Segment Start: Selected excerpt

During the storm's passage over northern Queensland, Owen killed a person and produced steady rainfall throughout the region, with the highest totals predicted for the eastern coast compared to the southwestern portions of the state. Innisfail recorded a daily total of 149 mm of rain on 15 December, with Cowley Beach recording 135 mm, Copperlode Falls Dam west of Cairns recording 130 mm and Mission Beach recording 98 mm.

===Tropical Cyclone Kenanga===

On 14 December, a tropical low formed well southwest of Sumatra. After a period of strengthening, it received the name Kenanga as it tracked roughly southwestward. Continuing on this course, it exited the basin on 16 December and subsequently strengthened into an intense tropical cyclone in the South-West Indian Ocean basin.

===Tropical Cyclone Penny===

In an active late December in terms of tropical low formation, the Bureau of Meteorology noted the development of a third weak tropical low in the monsoon trough extending from the tropical waters of the Coral Sea in the east, to the Timor Sea in the west. The revival of monsoonal and related convective activity in the region was associated with a moderate-strength pulse of the Madden–Julian oscillation moving eastwards across the Maritime Continent. The tropical low, officially designated 07U, was located near the eastern coastline of Cape York Peninsula, and was assessed by the Bureau of Meteorology as having a high chance of intensifying to tropical cyclone strength within the next three days, owing to a favourable atmospheric environment.

Tropical Low 07U tracked slowly westwards, and passed over the east coast of Cape York Peninsula on 30 December, south of the town of Lockhart River. At this point, the Bureau of Meteorology issued its first tropical cyclone advice and forecast track map relating to the system. Maintaining its westward motion, the system emerged over the Gulf of Carpentaria very early in the morning of 31 December, crossing the Queensland coast between Aurukun and Weipa, where generally favourable conditions fuelled intensification. Tropical Low 07U turned eastwards at about midday on 31 December, and proceeded to strengthen into a category 1 tropical cyclone on the Australian scale a few hours later, being named ‘Penny’ by the Bureau of Meteorology.

Tropical Cyclone Penny made landfall on the western Cape York Peninsula coastline, just south of Weipa, at approximately 15:30 local time on 1 January, generating maximum ten-minute sustained winds of 75 km/h near the centre. The system began to weaken as it tracked over land, and was downgraded to a gale-force tropical low a few hours later, with sustained tropical cyclone-strength winds persisting in the system's western semicircle. Thursday Island in the Torres Strait recorded ten-minute sustained winds of at least 41 km/h for a period of more than 17 hours while the system moved eastwards across Cape York Peninsula, including sustained winds of up to 65 km/h and gusts to 91 km/h. Ex-Tropical Cyclone Penny crossed the east coast of Far North Queensland at Lockhart River in the early hours of the next morning, bringing the system over the warm waters of the Coral Sea for a second time.

Ex-Tropical Cyclone Penny quickly tracked eastwards across the Coral Sea, while regaining the organisation and convective structure that had been eroded due to land interaction over Cape York Peninsula. At 06:00 UTC on 2 January, the Bureau of Meteorology assessed the system as having regained tropical cyclone structure and intensity, and upgraded it to a Category 1 tropical cyclone.

Segment End: Selected excerpt

**What to do**
a. Summarize the cyclone excerpt in three sentences.
b. Answer these questions from the cyclone excerpt:
(i) What daily rainfall total did Innisfail record on 15 December?
(ii) On what date did Kenanga exit the basin?
(iii) What gust speed did Thursday Island record?
The entries have no connection to the cyclone excerpt.

Segment Start: Provided records

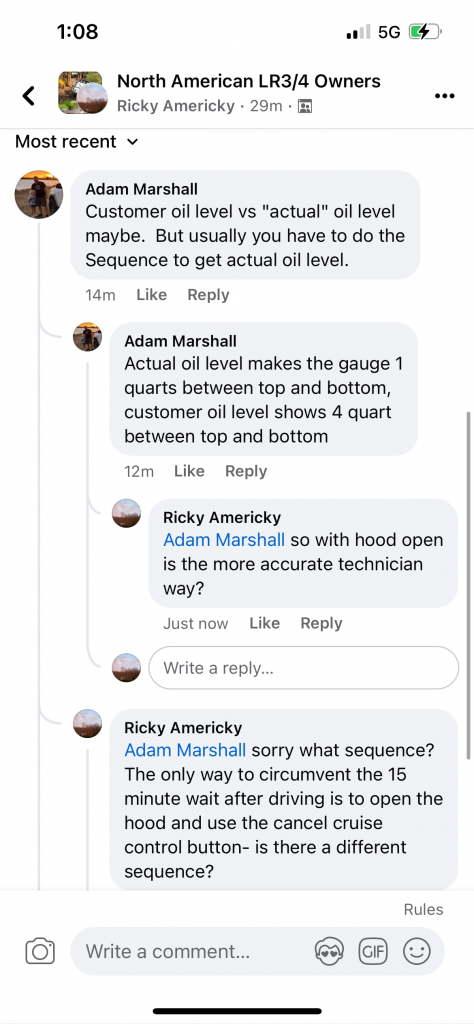Image resolution: width=474 pixels, height=1024 pixels.
Task: Expand the Most recent sort dropdown
Action: 76,142
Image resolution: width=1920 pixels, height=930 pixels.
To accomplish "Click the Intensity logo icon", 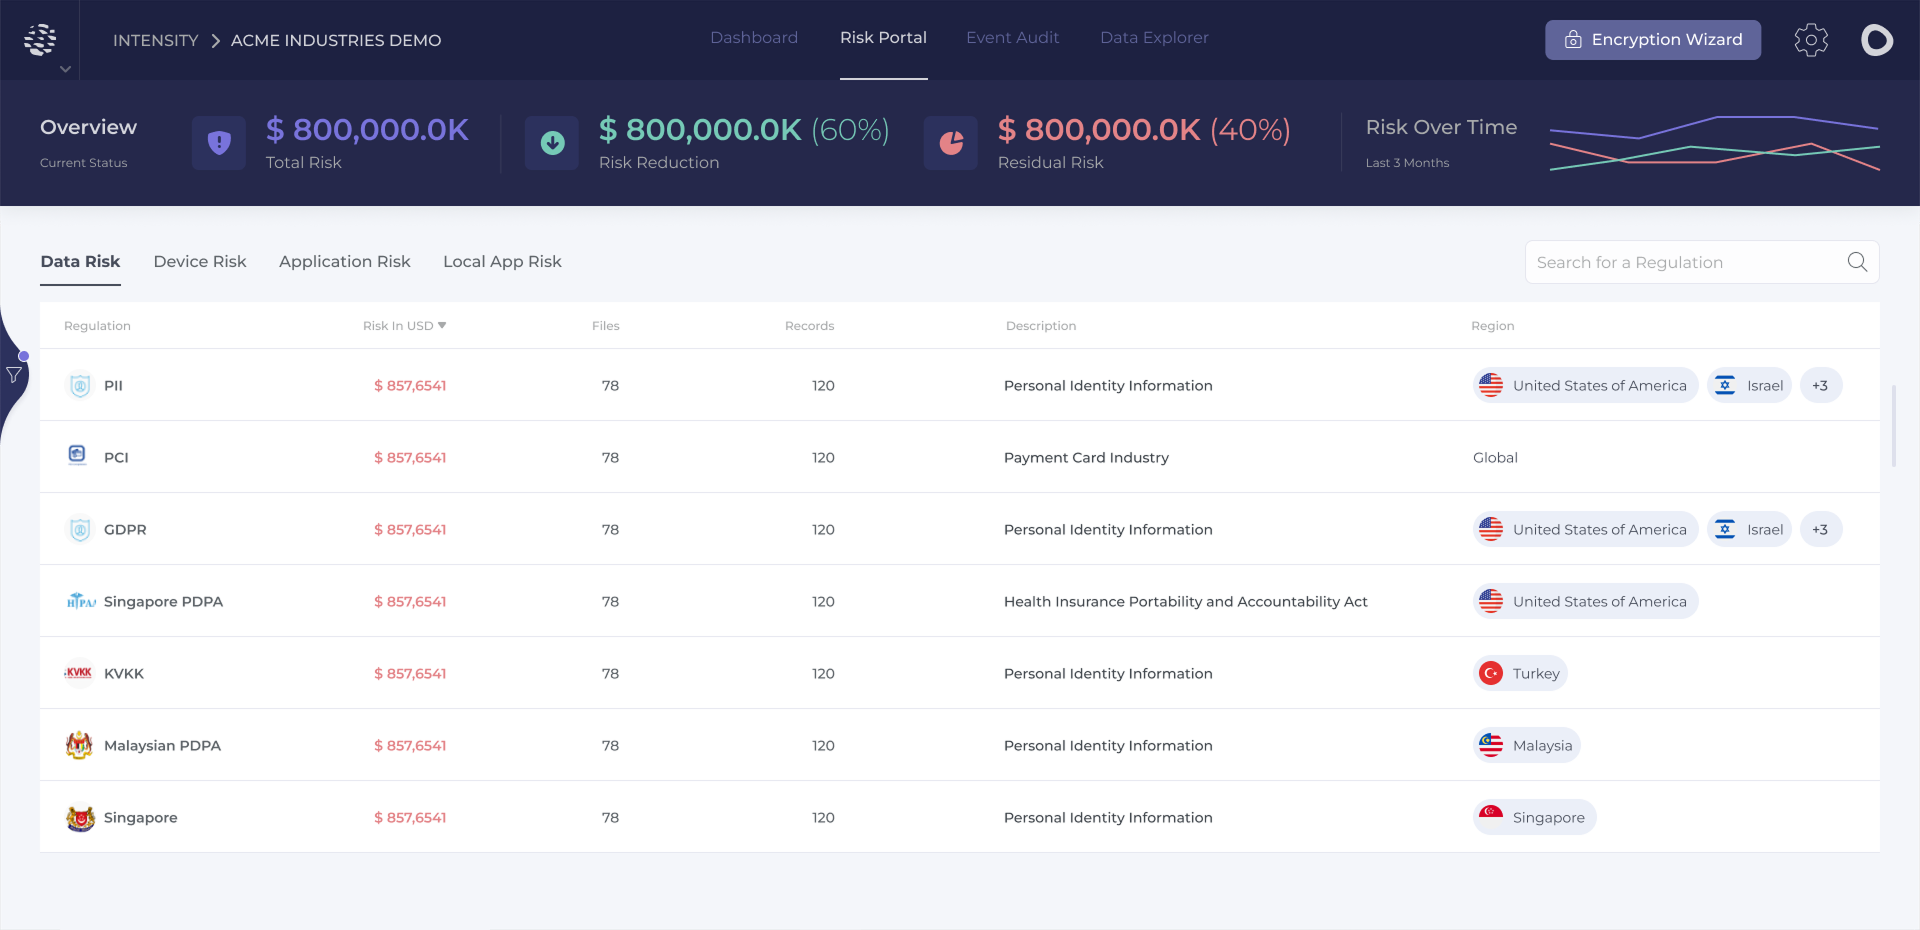I will (40, 39).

Segment End: Provided records

**Exercise responses**
a. Owen killed a person and brought steady rain to northern Queensland, with Innisfail recording 149 mm on 15 December. Kenanga formed as a tropical low southwest of Sumatra on 14 December, tracked southwestward, and exited the basin on 16 December. Tropical Low 07U was named Penny over the Gulf of Carpentaria on 31 December, made landfall south of Weipa on 1 January, weakened over land, and was upgraded again to a Category 1 tropical cyclone over the Coral Sea on 2 January.

b.
(i) 149 mm
(ii) 16 December
(iii) 91 km/h